2009 was the year I graduated highschool and got into college, sixth of my entire department. I visited Spain and Targu Mures, places I haven't seen before. I spent my 19th birthday in Cambrils. I saw Placebo, Prodigy and IAMX in concert (along other niche artists I'll name in a separate post). I understood love can't be taken for granted. I had numbing experiences of different kinds, and I also decided I would have fun more responsibly from now on. I quit smoking and light drugs. I started shaping my sense of class, with almost immediate effects. I have made new friends and I may have lost some of my old ones. Those I would call aquaintances or colleagues. I got a job, had a short break and then found another one. I met wonderful, intelligent, brilliant people who made me reconsider the way I lead my life. I found my charity work, but am not able to work it out so well. I made people happy. I cried in the most awkward situations, places and times. I had various experiences, but not what I can call enough. I discovered new music, new authors and finished reading all of Chuck Palahniuk's work.
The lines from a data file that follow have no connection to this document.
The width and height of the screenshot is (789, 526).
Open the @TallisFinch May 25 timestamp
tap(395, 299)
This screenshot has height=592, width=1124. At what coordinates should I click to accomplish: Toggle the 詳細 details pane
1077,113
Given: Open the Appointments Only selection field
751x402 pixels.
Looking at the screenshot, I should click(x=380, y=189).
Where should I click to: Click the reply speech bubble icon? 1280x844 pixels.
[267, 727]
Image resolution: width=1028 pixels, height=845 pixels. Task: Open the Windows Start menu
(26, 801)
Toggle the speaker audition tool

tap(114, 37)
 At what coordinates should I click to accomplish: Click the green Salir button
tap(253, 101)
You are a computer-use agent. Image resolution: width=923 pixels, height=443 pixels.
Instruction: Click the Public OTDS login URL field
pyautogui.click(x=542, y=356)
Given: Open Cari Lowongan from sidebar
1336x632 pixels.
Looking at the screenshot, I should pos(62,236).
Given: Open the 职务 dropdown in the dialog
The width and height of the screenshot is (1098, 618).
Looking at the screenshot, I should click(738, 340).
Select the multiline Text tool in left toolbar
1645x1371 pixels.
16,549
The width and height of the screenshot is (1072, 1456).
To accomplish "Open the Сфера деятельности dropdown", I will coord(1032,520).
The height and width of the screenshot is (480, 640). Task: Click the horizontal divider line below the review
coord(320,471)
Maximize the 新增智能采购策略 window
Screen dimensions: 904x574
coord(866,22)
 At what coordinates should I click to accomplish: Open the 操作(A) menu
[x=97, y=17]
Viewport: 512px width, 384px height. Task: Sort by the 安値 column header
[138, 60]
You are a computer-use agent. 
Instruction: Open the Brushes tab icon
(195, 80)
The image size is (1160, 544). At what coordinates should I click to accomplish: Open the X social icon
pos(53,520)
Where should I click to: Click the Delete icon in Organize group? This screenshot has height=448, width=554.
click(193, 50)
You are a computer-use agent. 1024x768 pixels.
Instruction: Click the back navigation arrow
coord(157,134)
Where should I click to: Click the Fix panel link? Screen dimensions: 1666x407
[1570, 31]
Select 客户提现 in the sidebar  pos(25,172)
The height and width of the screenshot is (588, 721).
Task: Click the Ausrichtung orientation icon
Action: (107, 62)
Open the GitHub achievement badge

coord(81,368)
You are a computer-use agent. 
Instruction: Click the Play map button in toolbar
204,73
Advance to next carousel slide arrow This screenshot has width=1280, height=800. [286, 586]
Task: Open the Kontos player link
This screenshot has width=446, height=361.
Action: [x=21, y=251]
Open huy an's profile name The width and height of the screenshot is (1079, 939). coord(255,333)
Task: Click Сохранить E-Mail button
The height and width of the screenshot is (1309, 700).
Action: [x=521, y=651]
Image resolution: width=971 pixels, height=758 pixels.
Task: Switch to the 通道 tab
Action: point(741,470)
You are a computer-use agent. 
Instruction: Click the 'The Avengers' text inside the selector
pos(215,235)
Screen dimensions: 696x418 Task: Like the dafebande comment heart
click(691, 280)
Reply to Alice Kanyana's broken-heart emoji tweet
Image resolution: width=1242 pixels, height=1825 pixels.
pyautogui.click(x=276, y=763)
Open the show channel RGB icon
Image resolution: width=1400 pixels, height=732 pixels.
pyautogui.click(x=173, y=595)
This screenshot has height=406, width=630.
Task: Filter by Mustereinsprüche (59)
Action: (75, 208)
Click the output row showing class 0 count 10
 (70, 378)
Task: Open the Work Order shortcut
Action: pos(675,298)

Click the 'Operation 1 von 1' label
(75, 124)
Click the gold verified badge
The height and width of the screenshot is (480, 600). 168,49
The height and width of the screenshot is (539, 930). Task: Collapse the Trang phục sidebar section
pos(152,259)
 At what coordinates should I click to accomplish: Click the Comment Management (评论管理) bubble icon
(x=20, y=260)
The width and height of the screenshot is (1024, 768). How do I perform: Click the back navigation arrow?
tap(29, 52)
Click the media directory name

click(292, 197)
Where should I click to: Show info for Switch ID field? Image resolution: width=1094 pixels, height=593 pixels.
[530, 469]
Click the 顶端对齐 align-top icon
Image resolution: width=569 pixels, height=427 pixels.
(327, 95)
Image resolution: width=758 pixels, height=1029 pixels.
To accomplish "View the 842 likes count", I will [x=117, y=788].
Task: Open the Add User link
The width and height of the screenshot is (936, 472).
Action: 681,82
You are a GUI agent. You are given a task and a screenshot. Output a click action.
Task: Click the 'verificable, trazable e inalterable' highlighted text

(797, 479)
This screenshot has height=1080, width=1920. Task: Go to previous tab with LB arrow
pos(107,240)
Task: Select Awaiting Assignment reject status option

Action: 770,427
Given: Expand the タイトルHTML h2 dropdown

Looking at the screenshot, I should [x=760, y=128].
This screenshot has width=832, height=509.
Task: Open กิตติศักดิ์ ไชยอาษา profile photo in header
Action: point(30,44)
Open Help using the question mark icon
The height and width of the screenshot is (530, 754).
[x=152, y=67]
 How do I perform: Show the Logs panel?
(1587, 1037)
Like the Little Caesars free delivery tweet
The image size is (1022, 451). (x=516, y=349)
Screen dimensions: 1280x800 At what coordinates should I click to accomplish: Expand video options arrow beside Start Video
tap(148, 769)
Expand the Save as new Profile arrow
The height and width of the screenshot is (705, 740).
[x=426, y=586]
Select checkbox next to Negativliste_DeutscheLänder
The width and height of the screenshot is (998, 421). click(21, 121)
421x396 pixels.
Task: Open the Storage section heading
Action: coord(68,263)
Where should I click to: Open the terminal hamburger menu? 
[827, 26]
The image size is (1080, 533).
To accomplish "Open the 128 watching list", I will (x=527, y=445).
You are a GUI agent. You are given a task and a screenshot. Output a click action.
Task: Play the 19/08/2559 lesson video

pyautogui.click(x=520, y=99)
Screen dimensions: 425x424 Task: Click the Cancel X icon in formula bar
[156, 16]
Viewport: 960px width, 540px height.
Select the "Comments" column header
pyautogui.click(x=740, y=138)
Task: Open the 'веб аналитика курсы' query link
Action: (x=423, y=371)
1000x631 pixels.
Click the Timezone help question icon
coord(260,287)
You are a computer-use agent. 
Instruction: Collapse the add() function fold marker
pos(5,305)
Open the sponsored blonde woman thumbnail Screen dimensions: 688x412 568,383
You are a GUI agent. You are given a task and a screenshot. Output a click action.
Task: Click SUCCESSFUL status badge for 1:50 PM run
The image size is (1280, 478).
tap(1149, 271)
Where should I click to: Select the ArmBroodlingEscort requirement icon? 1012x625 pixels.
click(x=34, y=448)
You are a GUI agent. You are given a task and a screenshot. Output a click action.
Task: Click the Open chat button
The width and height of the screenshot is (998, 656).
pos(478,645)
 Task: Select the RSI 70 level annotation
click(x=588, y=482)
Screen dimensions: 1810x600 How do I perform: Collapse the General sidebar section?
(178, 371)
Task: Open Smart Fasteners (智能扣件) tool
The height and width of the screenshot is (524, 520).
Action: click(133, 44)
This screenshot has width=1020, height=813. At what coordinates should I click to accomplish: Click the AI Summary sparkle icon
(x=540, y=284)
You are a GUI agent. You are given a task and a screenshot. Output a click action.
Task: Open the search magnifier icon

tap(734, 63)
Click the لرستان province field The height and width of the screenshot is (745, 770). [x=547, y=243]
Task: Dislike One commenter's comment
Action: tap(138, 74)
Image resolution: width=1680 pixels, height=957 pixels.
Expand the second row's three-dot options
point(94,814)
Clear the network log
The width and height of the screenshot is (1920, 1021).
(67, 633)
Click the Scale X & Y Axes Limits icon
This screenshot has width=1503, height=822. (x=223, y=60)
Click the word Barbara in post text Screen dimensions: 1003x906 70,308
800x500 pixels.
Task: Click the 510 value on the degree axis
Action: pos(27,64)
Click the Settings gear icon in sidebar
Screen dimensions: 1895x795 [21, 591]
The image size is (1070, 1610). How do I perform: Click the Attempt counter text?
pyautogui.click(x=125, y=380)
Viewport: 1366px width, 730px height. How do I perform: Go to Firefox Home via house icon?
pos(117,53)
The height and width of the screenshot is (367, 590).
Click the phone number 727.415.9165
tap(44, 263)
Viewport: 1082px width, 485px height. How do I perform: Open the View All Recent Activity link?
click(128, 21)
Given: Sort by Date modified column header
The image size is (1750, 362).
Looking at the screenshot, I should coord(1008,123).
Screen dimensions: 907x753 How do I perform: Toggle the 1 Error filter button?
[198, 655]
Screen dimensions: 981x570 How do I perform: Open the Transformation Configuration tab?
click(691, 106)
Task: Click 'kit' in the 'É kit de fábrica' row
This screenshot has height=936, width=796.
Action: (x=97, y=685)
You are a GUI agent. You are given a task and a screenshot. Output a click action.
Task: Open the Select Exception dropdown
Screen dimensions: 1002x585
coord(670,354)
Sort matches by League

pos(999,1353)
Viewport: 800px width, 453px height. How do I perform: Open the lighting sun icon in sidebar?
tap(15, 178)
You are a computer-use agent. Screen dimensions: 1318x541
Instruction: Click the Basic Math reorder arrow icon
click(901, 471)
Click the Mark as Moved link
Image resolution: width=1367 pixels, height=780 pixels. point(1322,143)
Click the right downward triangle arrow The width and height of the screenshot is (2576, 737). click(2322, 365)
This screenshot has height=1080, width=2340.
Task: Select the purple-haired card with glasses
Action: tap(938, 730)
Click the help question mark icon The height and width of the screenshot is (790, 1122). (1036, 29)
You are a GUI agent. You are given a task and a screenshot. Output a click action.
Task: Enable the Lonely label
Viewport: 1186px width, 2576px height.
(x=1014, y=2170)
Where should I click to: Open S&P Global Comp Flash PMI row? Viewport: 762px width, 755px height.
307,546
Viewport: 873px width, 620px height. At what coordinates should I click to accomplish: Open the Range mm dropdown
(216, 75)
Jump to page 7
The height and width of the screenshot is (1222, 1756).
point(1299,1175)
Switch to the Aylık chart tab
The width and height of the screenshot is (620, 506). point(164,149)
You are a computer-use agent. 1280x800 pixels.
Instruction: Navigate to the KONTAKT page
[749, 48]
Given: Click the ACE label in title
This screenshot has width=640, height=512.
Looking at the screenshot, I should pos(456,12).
2009 was the year I haven't fulfilled any of the year's resolutions. Out of shame, out of fear, out of incapacity. I'm glad none of them repeats itself this year.

And as far as 2010 resolutions go, I would like to:
Walk more.
Discover new music, authors and artists.
Become more in control of myself (body, mind and heart).
Quit being lazy and read more, since this year I've been busy with the final exams.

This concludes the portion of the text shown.